Pour Kenza, étudiante en 1re année à l’université Lumière Lyon 2, l’IA peut stimuler la créativité des étudiants en facilitant le brainstorming, mais elle risque également de diminuer leur confiance en leurs propres capacités de réflexion. Abdelkrim, lui, estime que l’IA pourrait pousser les plus jeunes au moindre effort. «Par exemple, pour des collégiens, au lieu de lire un livre en entier, il leur est possible de demander un résumé détaillé, chapitre par chapitre, à ChatGPT, qui fera largement l’affaire pour leurs examens de lecture. On peut également mentionner des matières telles que les maths ou l’informatique, pour lesquelles les élèves ne fourniraient plus aucun effort, notamment lors des devoirs à la maison», illustre-t-il.
Ils nous en parlent
● Rania, étudiante en master 2, droit bancaire et financier, à l’université de Montpellier: «J’utilise parfois l’application ChatGPT pour m’aider à résumer mes cours. En droit, nous avons des centaines de pages à lire. Cette application me permet de synthétiser les notions importantes et de clarifier les points essentiels à retenir. Cela représente un véritable gain de temps. Il s’agit d’une sorte de prof à domicile, je peux poser toutes les questions que je veux lors de mes révisions, demander des exemples… J’y ai, par ailleurs, eu recourt pour chercher une alternance, en demandant des informations sur des entreprises et sur les prérequis de certains postes».

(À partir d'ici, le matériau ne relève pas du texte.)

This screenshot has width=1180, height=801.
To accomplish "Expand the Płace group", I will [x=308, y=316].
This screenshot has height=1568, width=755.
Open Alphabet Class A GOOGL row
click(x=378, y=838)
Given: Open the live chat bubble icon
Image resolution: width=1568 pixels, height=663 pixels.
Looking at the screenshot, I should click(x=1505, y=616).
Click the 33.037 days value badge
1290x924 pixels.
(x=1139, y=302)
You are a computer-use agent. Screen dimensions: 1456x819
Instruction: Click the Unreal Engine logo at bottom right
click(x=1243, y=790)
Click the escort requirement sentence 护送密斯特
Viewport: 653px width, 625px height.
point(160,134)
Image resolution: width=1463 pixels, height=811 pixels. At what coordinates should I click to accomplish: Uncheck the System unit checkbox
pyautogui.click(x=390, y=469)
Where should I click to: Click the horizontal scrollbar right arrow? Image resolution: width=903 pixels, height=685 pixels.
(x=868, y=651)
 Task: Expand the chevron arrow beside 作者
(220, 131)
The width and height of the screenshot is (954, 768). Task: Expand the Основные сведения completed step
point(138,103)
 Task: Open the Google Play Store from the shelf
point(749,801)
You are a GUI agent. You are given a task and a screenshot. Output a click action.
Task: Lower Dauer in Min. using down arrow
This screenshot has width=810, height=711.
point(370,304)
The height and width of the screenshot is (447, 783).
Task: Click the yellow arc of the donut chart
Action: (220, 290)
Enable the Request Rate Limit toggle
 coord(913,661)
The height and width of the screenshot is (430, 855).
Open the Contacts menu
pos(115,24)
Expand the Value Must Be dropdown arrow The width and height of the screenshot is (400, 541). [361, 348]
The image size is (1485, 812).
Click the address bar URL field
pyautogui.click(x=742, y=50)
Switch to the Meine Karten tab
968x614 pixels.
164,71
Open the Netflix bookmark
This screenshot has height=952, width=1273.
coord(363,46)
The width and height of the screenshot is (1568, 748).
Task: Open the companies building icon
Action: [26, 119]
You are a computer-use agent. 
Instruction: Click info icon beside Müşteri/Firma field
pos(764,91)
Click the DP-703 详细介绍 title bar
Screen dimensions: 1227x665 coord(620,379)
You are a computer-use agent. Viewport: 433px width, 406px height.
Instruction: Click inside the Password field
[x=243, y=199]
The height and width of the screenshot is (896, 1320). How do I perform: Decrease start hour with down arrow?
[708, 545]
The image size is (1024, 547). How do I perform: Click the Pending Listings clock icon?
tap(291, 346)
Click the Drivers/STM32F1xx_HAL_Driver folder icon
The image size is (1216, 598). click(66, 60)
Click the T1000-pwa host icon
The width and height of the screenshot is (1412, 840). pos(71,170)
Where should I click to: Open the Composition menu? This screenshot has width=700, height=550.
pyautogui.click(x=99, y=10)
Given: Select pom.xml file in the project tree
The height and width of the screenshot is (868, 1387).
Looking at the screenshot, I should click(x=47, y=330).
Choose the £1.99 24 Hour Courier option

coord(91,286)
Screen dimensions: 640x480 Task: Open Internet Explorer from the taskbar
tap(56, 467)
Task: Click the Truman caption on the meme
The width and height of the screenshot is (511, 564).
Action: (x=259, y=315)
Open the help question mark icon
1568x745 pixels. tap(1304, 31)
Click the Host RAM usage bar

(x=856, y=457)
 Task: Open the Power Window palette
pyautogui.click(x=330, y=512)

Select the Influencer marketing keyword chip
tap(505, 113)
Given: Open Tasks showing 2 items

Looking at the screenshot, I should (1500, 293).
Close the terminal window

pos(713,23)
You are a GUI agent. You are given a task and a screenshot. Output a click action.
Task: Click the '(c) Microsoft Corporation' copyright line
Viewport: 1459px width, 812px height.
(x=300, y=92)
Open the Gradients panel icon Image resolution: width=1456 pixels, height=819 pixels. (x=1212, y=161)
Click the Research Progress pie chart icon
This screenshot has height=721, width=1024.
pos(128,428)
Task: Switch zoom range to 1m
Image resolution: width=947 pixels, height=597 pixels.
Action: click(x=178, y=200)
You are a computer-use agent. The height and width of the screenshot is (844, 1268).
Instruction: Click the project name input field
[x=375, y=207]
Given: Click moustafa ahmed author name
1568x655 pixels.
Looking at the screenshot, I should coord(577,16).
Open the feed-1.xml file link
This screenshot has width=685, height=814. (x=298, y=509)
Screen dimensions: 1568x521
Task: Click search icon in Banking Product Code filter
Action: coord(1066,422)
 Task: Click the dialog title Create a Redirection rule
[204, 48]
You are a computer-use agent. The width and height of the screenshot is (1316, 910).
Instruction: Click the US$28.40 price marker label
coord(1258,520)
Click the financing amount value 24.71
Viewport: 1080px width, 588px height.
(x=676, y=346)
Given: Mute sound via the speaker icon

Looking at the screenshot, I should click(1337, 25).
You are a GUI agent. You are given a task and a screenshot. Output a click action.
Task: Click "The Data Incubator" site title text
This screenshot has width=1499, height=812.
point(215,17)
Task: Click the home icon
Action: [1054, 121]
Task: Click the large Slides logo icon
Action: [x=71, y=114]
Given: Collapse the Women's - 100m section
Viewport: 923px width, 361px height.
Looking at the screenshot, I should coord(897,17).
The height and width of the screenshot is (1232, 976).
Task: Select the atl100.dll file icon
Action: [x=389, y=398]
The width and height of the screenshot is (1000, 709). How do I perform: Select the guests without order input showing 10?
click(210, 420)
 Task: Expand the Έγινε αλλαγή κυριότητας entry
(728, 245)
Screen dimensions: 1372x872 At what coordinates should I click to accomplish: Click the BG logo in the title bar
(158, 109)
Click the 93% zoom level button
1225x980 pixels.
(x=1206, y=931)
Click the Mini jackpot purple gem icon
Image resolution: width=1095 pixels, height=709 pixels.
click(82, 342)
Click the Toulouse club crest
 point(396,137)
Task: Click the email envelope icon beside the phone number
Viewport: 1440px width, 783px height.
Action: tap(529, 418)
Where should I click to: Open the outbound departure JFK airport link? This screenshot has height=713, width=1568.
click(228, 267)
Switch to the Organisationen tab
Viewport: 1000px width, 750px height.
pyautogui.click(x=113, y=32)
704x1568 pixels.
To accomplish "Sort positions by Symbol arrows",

● Jean-Baptiste, étudiant en master 2, droit bancaire et financier, à l’université de Montpellier: «L’IA peut me préparer des QCM sur les cours que j’ai à réviser ou m’aider à expliquer un concept sans avoir recours à un ouvrage. Je peux poser des questions sur certains points et avoir des clarifications, avec une rigueur et une précision dans les réponses».
● Abdelkrim, diplômé de l’INSA de Toulouse, actuellement cadre dans une multinationale française: «L’IA n’a pas vraiment modifié ma manière d’étudier ou de travailler, elle m’a surtout permis de concentrer mes efforts sur les tâches complexes qui demandent de la réflexion. Les outils tels que ChatGPT m’ont surtout permis de gagner du temps sur les tâches assez simples. Pour moi, il joue réellement le rôle d’un assistant, et non de cerveau».
La technologie peut-elle remplacer les enseignants?
C’est la question qui s’impose de plus en plus. Comme de nombreux métiers, celui d’enseignant peut être sujet à un véritable bouleversement dans les prochaines années. Jean-Baptiste est catégorique: «Incontestablement, pour moi l’IA a la capacité de se substituer à un enseignant, car l’explication demandée est précise, adaptée, complète et pédagogique». Les avis sont partagés. Pour Rania, difficile de remplacer des professeurs ou des chargés de TD. «Du moins pour les matières plus “littéraires”, comme le droit, ou tout peut se débattre, et où il n’y a pas qu’une seule réponse possible», pense-t-elle. Abdelkrim abonde dans ce sens: «L’IA telle qu’elle existe aujourd’hui n’est à mes yeux qu’un outil, très puissant certes et qui se développe continuellement, mais pas encore apte à remplacer des tâches humaines», argue le jeune ingénieur.